書簡

遠藤君宛藤井高尚書簡

撮影:四国大学 / 分類:手鑑1-45-2

去年五月三日之御状十一月十一日の貴書
何方ニ滞候事に哉所々の手を伝来候
様子ニ而同年十二月末ニ御両通の書
一統に相届申候而拝見弥御清栄之
御様子承奉欣悦候
一蜀山人之書一枚御贈被下不残忝
奉謝候且吉原十二時之文面白被存候
一御文章奉感読候少々?致書加へ
御返し申候

撮影:四国大学 / 分類:手鑑1-46-1

一御返書遅々ニ相成候訳も旧冬ゟ此春
掛け候而社中之ものゟ社家頭相手取申候
争論御座候而心配之上早春ゟ病気ニ而
枕ニ伏ながら用談ニ加り候様之事ニ而
其一条 官訴ニ相成同故并社家共
出府仕候而此頃少し落着旧冬?之
諸方の来状返事ニ取懸り候事ニ而如此
遅滞御免可被下候
一諸方文通之義京ニ而は恵比寿屋市右衛門
取次京ゟ東北ノ諸国ハ皆恵比寿屋へ出シ
申候京ゟ毎月廿日過ニ仕出シ下シ申候

撮影:四国大学 / 分類:手鑑1-46-1

右下しもの備前岡山西大寺丁かがと屋
伊右衛門と申もの取次申候四国分讃州ハ
岡山へ毎月三度之通船ニ而直ニかゝと屋へ
出し土佐ゟハ大坂え出し申候夫ゟ岡山
かゝと屋之
 大坂新齋橋筋北久太郎町ノ北
       河内屋儀助
此もの書林ニ而老拙著述板元之中????

#### 課題の指示
上の遠藤君宛藤井高尚書簡の本文に続けて、最後に示された箇所の後に来る文面を書きなさい。

#### データ抜粋
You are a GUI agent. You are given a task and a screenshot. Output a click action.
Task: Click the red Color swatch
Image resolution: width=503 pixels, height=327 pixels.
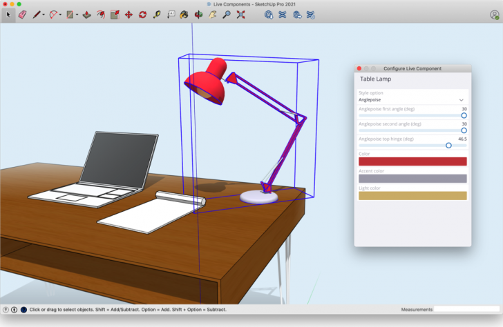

#### 解答
中々御出しニ?て早速届キ申候貴家へ?
御返書出候品ハ其??ゟ御定メ可被仰聞候
京大坂にハ御得意も可有候
右之通御心得下被下候長言
           松齋
   三月廿八日
遠藤君

気づき

○恵比寿屋市右衛門 江戸後期の本屋、国学者。名を経正、範次、通称を万次郎、市右衛門といい、屋号は恵比寿屋、紙魚墨鐸舎などを号とした。恵比寿屋は寛政年間(1789-1801)から文久に至るまで千楯とその子、千屯によって営まれた書肆で、京都錦小路にあった。千楯は寛政九年(1797)から本居宣長に入門。文化十一年(1814)以降、鐸舎と号する講舎に盟友の藤井高尚らと共に、京都に宣長学の拠点を作り上げた。(コトバンク)
○松齋 藤井高尚の号(wiki)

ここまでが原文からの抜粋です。